Task instructions — Rewrite all the rows below with each "Screen dimensions" changed to "Display size", keeping everything else the same.

— Begin Data section —

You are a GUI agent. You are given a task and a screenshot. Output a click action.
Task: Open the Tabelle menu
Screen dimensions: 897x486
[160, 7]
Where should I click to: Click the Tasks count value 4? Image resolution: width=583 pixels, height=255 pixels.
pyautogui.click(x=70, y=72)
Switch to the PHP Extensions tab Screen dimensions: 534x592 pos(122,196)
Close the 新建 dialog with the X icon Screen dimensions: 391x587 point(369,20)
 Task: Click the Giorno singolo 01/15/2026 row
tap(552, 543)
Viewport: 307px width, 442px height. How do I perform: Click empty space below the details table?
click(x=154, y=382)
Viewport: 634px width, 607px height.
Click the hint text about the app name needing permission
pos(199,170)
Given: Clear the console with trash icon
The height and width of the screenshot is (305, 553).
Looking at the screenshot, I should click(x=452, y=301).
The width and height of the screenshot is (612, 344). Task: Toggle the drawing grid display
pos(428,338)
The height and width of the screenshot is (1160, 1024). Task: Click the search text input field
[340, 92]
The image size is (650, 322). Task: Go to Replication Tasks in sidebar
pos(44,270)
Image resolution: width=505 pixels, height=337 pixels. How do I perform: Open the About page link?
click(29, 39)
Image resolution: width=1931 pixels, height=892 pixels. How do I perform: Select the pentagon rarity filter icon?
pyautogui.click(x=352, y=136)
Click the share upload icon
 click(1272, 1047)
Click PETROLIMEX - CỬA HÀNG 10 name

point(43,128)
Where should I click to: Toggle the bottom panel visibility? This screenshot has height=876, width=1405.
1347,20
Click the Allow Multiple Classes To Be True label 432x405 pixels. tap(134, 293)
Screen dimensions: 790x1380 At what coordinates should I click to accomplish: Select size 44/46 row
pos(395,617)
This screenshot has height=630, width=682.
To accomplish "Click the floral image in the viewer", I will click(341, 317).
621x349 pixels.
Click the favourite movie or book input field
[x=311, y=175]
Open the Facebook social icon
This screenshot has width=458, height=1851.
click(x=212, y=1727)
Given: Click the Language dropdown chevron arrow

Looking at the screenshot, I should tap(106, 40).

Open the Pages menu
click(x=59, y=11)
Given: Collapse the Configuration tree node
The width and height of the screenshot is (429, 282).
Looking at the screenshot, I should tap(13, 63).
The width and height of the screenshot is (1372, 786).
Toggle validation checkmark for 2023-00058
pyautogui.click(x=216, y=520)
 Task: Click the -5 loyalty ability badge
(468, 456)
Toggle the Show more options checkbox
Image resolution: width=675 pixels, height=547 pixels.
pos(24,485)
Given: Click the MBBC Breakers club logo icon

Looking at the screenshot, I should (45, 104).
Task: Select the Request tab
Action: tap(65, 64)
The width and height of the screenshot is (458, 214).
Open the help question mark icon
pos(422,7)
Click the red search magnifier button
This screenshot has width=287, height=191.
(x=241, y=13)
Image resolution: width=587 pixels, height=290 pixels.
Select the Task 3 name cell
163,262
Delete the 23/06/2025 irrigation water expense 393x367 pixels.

— End Data section —

Task result —
You are a GUI agent. You are given a task and a screenshot. Output a click action.
Task: Open the Tabelle menu
Display size: 897x486
[160, 7]
Where should I click to: Click the Tasks count value 4? Image resolution: width=583 pixels, height=255 pixels.
pyautogui.click(x=70, y=72)
Switch to the PHP Extensions tab Display size: 534x592 pos(122,196)
Close the 新建 dialog with the X icon Display size: 391x587 point(369,20)
 Task: Click the Giorno singolo 01/15/2026 row
tap(552, 543)
Viewport: 307px width, 442px height. How do I perform: Click empty space below the details table?
click(x=154, y=382)
Viewport: 634px width, 607px height.
Click the hint text about the app name needing permission
pos(199,170)
Given: Clear the console with trash icon
The height and width of the screenshot is (305, 553).
Looking at the screenshot, I should click(x=452, y=301).
The width and height of the screenshot is (612, 344). Task: Toggle the drawing grid display
pos(428,338)
The height and width of the screenshot is (1160, 1024). Task: Click the search text input field
[340, 92]
The image size is (650, 322). Task: Go to Replication Tasks in sidebar
pos(44,270)
Image resolution: width=505 pixels, height=337 pixels. How do I perform: Open the About page link?
click(29, 39)
Image resolution: width=1931 pixels, height=892 pixels. How do I perform: Select the pentagon rarity filter icon?
pyautogui.click(x=352, y=136)
Click the share upload icon
 click(1272, 1047)
Click PETROLIMEX - CỬA HÀNG 10 name

point(43,128)
Where should I click to: Toggle the bottom panel visibility? This screenshot has height=876, width=1405.
1347,20
Click the Allow Multiple Classes To Be True label 432x405 pixels. tap(134, 293)
Display size: 790x1380 At what coordinates should I click to accomplish: Select size 44/46 row
pos(395,617)
This screenshot has height=630, width=682.
To accomplish "Click the floral image in the viewer", I will click(341, 317).
621x349 pixels.
Click the favourite movie or book input field
[x=311, y=175]
Open the Facebook social icon
This screenshot has width=458, height=1851.
click(x=212, y=1727)
Given: Click the Language dropdown chevron arrow

Looking at the screenshot, I should tap(106, 40).

Open the Pages menu
click(x=59, y=11)
Given: Collapse the Configuration tree node
The width and height of the screenshot is (429, 282).
Looking at the screenshot, I should tap(13, 63).
The width and height of the screenshot is (1372, 786).
Toggle validation checkmark for 2023-00058
pyautogui.click(x=216, y=520)
 Task: Click the -5 loyalty ability badge
(468, 456)
Toggle the Show more options checkbox
Image resolution: width=675 pixels, height=547 pixels.
pos(24,485)
Given: Click the MBBC Breakers club logo icon

Looking at the screenshot, I should (45, 104).
Task: Select the Request tab
Action: tap(65, 64)
The width and height of the screenshot is (458, 214).
Open the help question mark icon
pos(422,7)
Click the red search magnifier button
This screenshot has width=287, height=191.
(x=241, y=13)
Image resolution: width=587 pixels, height=290 pixels.
Select the Task 3 name cell
163,262
Delete the 23/06/2025 irrigation water expense 393x367 pixels.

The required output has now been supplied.